THE OLDEST RIVALRY

When dragons roamed cricket's empire

An illustration from a cricket match between USA and Canada played in 1858 at Hoboken
An illustration from a cricket match between USA and Canada played in 1858 at Hoboken ©Getty

Consult any comprehensive cricket archive and you will read, eventually, that the first international match was played at the MCG in March 1877 - the original men's Ashes Test. There's a lot of fake news out there, and that's a prime example. And we can't blame an AI glitch.

In fact, the first sporting event of any kind between teams representing different countries was a cricket match played almost 33 years earlier than that inaugural meeting between Australia and England. It was four months before Samuel Morse sent the first telegraph message, more than three months after the world's last pair of great auks - a species of flightless bird - were killed on the Icelandic island of Eldey, and just more than a month after Karl Marx first met Friedrich Engels in Paris. Wisden wouldn't appear for another 20 years.

The match wasn't contested near places where cricket has a notable presence today. The venue was almost 17,000 kilometres from the site of what wouldn't be the MCG for another nine years. What would become the Chepauk was still 72 years away from existing, and more than 13,000 kilometres in the distance. Lord's - which was 30 years old at the time - was more than 5,500 kilometres away.

The game in question was played at what is now a nondescript city block. Three streets away and 87 years later what would be the world's tallest building for the first 40 years of its existence reached its full height of 443.2 metres.

You can't see that structure, the Empire State Building, from Dallas in Texas - where the men's T20 World Cup will start on Sunday. But the teams who will launch the tournament there are descended from the sides who took to the St George's Cricket Club - then on Bloomingdale Road, now on part of a block on Broadway between West 30th and 31st Streets - to birth international sport itself. On Sunday they will be called the United States and Canada. On September 24 and 26 in 1844 their pioneering clash was billed as "United States of America versus the British Empire's Canadian Province".

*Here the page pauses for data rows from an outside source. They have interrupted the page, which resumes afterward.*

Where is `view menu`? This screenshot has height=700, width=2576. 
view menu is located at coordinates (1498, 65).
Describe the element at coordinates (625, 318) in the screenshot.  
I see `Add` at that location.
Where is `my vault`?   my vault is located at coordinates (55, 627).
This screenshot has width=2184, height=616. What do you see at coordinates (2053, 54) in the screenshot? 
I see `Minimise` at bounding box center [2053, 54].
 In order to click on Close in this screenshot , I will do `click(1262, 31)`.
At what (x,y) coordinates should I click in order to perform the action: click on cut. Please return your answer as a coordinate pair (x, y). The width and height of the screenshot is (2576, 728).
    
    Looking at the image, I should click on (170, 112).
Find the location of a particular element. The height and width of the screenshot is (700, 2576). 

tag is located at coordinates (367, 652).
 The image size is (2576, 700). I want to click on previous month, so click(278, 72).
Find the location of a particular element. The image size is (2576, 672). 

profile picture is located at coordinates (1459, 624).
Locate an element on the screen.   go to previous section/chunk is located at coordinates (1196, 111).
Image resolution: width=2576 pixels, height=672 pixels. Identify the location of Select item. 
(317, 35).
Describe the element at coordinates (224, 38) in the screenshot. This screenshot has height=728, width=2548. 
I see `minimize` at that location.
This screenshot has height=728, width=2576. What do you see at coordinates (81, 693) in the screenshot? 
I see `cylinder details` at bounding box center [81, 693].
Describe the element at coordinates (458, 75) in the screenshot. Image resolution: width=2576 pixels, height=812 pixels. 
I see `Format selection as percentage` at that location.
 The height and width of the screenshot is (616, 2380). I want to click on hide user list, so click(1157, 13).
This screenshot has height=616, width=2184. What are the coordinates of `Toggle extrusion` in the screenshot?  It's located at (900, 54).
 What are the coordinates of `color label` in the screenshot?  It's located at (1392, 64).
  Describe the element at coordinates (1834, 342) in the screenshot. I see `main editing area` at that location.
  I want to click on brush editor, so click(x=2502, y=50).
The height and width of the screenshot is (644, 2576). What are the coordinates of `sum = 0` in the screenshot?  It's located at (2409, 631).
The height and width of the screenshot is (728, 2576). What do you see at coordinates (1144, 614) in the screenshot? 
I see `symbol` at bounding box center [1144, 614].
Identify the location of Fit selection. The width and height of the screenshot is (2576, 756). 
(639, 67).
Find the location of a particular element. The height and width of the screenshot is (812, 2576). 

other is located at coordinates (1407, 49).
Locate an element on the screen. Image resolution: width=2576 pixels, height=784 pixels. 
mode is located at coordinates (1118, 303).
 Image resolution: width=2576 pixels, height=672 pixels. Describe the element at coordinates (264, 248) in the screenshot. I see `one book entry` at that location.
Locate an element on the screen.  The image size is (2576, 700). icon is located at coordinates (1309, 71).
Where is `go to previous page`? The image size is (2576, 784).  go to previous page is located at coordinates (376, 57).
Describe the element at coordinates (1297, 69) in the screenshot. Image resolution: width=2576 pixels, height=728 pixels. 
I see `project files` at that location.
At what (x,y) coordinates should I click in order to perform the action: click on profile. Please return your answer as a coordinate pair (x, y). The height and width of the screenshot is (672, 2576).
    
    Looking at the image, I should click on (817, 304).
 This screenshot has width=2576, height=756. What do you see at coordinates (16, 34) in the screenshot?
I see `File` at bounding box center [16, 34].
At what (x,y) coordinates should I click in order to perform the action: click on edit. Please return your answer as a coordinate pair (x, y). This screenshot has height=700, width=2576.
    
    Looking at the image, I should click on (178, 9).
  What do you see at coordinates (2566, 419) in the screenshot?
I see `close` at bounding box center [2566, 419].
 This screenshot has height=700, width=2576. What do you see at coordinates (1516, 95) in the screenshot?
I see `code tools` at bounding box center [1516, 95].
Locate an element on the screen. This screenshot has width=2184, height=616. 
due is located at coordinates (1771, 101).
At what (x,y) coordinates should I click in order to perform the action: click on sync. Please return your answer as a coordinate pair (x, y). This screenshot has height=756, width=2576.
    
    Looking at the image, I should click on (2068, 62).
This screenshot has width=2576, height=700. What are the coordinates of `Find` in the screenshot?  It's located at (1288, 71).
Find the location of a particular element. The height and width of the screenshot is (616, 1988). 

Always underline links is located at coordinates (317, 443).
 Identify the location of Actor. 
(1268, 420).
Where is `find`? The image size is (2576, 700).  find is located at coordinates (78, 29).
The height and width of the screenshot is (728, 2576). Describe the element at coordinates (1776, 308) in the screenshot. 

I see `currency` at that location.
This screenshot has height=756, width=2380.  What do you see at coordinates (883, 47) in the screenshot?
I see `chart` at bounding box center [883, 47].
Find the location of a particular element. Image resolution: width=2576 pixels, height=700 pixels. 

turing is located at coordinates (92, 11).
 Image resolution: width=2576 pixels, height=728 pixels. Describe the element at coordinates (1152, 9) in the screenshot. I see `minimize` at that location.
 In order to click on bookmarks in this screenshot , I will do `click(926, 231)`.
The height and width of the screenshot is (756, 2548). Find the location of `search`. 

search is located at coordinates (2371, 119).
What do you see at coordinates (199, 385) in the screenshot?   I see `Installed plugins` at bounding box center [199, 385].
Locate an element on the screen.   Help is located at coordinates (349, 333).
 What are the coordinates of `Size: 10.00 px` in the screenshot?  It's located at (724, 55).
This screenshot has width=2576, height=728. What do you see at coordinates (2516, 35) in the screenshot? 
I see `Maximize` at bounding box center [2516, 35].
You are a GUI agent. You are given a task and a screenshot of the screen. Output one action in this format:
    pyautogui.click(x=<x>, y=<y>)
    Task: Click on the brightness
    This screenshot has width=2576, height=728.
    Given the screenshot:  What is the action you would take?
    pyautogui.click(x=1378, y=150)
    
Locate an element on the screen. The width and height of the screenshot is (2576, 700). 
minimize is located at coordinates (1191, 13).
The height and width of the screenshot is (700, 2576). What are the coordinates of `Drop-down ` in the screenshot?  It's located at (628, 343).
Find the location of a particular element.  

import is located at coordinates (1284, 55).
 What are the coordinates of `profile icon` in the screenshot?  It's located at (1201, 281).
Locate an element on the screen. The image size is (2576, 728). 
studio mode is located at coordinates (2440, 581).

Even so, the scorecard in the New York Daily Herald referred to the teams as "St George's Club" and "Canadians". The Americans were not labelled as such perhaps because membership of St George's - whose teams were magnificently nicknamed the Dragonslayers - was open only to subjects of the British empire. But their XI for the match included players from Philadelphia, Washington and Boston as well as New York.

It was quite some game of cricket. The boundary was the unmarked edge of the ground, the pitch was unspeakably poor, the bowling was underarm, Canada did not name a captain, and one of the Americans arrived late on the second day of play and was replaced in the field, as was one of the umpires. The crowd on the first day started at 5,000 and swelled to 20,000. Between USD100,000 to USD120,000 was estimated to have been bet on the match. The prize money, USD1,000, would be worth more than USD43,000 today.

At stumps on the first day the US were 61/9 in reply to Canada's 82. Rain prevented play on what should have been the second and last day, so the match was extended by a day. The Americans were dismissed for 64, then they bowled out Canada for 63. That set the US a target of 82. The Canadians rattled them out for 58 to win by 23 runs. Three batters each made the match's highest score of 14, and there were two five-wicket hauls and one of six.

International cricket's second-ever match followed in July 1845, when the same opponents met at McGill University in Montreal and Canada won by 61 runs. You also won't find that entry in the archives, which say the US and Canada first played each other in a T20I at White Hill Field in Sandys Parish, Hamilton - the capital of Bermuda - in August 2019. Seven more T20Is, one of them abandoned, and an ODI are also on that list.

The Americans lead the official rivalry 4-3, so a Canadian win on Sunday would level matters. But the Canadians would be within their rights to demand a recount. "Don't forget," they could argue, "we slew the Dragonslayers."